• **Job item**
Copy the rows below word for word, starting at the line that contains "You are a GUI" and continuing through the last row, with both ends included.

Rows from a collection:
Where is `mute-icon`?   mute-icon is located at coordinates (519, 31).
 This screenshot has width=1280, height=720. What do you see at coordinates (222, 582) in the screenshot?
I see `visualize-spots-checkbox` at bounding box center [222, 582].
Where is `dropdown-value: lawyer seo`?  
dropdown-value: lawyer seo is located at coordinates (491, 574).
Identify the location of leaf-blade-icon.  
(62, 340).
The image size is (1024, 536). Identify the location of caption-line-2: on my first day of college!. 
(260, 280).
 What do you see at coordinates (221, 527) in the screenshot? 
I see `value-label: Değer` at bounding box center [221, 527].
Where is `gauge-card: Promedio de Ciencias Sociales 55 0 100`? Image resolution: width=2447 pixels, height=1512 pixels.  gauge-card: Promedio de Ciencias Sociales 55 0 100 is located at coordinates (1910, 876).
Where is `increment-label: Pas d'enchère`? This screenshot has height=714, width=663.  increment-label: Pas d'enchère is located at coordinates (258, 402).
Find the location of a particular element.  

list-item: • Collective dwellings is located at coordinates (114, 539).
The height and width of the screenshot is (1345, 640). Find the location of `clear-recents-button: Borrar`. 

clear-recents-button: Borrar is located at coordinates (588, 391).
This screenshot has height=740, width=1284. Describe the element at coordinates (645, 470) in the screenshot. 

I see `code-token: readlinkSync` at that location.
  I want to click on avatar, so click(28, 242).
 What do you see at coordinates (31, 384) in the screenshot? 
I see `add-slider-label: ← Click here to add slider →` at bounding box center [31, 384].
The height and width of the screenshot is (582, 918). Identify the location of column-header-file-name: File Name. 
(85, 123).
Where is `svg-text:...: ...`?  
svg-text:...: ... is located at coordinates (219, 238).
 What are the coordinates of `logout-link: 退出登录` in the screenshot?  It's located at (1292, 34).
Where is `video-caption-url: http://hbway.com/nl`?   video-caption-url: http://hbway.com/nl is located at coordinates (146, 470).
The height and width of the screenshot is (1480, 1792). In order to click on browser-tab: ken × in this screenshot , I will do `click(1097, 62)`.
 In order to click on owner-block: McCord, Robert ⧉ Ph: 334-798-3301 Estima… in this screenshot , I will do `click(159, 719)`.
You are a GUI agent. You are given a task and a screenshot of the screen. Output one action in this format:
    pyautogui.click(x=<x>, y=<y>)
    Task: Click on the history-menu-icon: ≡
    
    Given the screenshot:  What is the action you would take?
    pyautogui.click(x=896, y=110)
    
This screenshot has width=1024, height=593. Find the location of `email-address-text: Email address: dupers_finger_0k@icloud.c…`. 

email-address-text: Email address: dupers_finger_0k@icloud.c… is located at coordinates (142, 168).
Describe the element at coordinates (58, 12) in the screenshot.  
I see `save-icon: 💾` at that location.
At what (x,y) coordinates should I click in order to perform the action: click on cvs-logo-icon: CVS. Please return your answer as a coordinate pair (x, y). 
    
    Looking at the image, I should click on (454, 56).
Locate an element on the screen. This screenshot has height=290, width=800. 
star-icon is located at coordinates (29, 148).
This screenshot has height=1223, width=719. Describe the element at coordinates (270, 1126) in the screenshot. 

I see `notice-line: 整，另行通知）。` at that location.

• **Your response**
You are a GUI agent. You are given a task and a screenshot of the screen. Output one action in this format:
    pyautogui.click(x=<x>, y=<y>)
    Task: Click on the history-menu-icon: ≡
    
    Given the screenshot:  What is the action you would take?
    pyautogui.click(x=896, y=110)
    
This screenshot has width=1024, height=593. Find the location of `email-address-text: Email address: dupers_finger_0k@icloud.c…`. 

email-address-text: Email address: dupers_finger_0k@icloud.c… is located at coordinates (142, 168).
Describe the element at coordinates (58, 12) in the screenshot.  
I see `save-icon: 💾` at that location.
At what (x,y) coordinates should I click in order to perform the action: click on cvs-logo-icon: CVS. Please return your answer as a coordinate pair (x, y). 
    
    Looking at the image, I should click on (454, 56).
Locate an element on the screen. This screenshot has height=290, width=800. 
star-icon is located at coordinates (29, 148).
This screenshot has height=1223, width=719. Describe the element at coordinates (270, 1126) in the screenshot. 

I see `notice-line: 整，另行通知）。` at that location.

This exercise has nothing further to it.